Superadas las profecías mayas sin más cataclismos que los acostumbrados, ahora se renuevan y agitan los climatólogos apocalípticos, que es la última versión del milenarismo pagano, siempre de moda en los mundos sin Dios, quizá porque es más fácil temer la posible extinción del todo antes que enfrentarse a la seguridad de la extinción propia, que esa sí que es una certeza tan incómoda como inapelable. Pero las catástrofes que preconizan los augures, sin embargo, apenas llegan al horror del fin del mundo que ya vivió el planeta el siglo pasado, donde dos guerras con vocación universal devastaron todo lo hasta entonces conocido, y se acompañaron de epidemias, hambrunas y totalitarismos que nos regresaron al tiempo de los aztecas, donde no había noticia de la dignidad o de la redención del hombre.
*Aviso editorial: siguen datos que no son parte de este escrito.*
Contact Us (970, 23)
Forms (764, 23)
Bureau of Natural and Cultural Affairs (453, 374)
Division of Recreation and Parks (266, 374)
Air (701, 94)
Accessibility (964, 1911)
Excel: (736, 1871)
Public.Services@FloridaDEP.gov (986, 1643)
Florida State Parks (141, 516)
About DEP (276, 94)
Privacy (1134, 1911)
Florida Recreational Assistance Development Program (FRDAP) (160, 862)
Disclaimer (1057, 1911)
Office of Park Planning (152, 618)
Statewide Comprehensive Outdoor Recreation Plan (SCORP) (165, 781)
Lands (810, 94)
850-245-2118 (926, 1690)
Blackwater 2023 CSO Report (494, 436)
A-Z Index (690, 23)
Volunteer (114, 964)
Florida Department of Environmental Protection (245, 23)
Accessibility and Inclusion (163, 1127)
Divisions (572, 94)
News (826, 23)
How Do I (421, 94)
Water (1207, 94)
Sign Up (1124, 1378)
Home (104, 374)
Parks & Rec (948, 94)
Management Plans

El siglo XX, en cifras y sufrimiento, fue lo más cercano al apocalipsis que podemos imaginar, y aunque ahora hagamos memoria de batallas y generales, y pongamos estúpidamente etiquetas de buenos y malos, aún estamos muy lejos de comprender el padecimiento de millones de nuestros semejantes, de la gente normal que en cualquier rincón de Europa aspiraba sólo a ganarse la vida y dar de comer a su familia, y que de pronto se vieron arrastrados en ese huracán de odio e ideologías, en el infierno que desataron sobre el mundo los sembradores de utopías.
Virgil Gheorghiou, sacerdote ortodoxo y escritor rumano, sobrevivió a aquellas guerras pasando por más de un campo de concentración. Suyo es un título imprescindible para entender este tiempo nuevo, que él no pensaba que fuera el previo al apocalipsis, sino justo el posterior. Por eso su novela se llama La Hora 25.
El sufrido protagonista de un texto a la vez triste y luminoso es un hombre corriente -cualquier europeo de los años treinta-, que refleja el calvario de los inocentes, y como millones de ellos vivieron su particular fin del mundo. La novela se hace actual porque es un antídoto contra cualquier totalitarismo, y porque otra vez los hombres corrientes están amenazados por los forjadores de pesadillas. Es muy inútil temer a las grandes catástrofes climatológicas, sin entender antes que hace tiempo que superamos a la naturaleza en nuestra capacidad para el horror.